Women’s March 2017; Australasia Women’s March on Melbourne

GEA Internalisation Exec Member, Emily Gray is up now to share her experience of marching in Melbourne. Don’t forget to check out our other stories on this issue;

Jessica Ringrose

Victoria Shouwnumi

Sharon Lamb

The backdrop to the women’s march in Melbourne was male violence. The day before, a man had deliberately driven a car into people in the centre of the city during a police chase, killing five. Before that, he had stabbed his own brother allegedly because his brother is gay and he “couldn’t handle it”. Such violent actions underscored the need to stand up and speak back, not only to Trump but also to our own people, to our own politicians. In Australia in 2016 71 women were murdered by violent partners, refugees rights continue to be violated at Australian offshore detention centres on Manus Island and Nauru, Indigenous children continue to be disproportionately removed from their families by social services and Aboriginal deaths in custody also remain unacceptably, shamefully disproportionate.  In addition same-sex marriage has still not been legalised and the One Nation party led by Pauline Hanson is gaining ground with their own brand of Islamophobia and post-truthisms and have “had it up to here with tolerance”.

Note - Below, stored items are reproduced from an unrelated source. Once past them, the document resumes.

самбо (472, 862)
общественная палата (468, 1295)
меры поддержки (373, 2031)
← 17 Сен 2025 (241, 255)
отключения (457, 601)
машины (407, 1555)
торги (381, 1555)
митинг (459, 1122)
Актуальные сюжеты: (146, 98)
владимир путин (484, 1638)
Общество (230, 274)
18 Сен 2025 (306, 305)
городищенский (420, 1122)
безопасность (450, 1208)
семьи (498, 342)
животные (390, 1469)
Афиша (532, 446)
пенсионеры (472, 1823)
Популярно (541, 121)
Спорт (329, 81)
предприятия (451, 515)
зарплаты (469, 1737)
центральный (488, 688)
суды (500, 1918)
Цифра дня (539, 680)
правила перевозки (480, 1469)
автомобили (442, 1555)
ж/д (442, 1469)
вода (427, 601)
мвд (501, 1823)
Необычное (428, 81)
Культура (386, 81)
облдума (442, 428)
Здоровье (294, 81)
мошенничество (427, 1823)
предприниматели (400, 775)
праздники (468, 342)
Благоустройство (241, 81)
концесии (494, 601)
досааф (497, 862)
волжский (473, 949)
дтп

The Women’s March placed these issues at the centre, so that the 5000 strong gathering was not just about an angry, orange-faced man in a faraway place but also a chance to stand up to our own angry white men and women and to demonstrate that they do not represent us.

There have been numerous critiques of the women’s marches and of the exclusionary nature of them, that they are too white, too heteronormative, too middle class. We have to engage with these critiques and do better. In this moment, which feels so seismic I wanted to follow Lauren Berlant’s principle, “which is that you have to show up with whatever you have to fight the unacceptable situation”.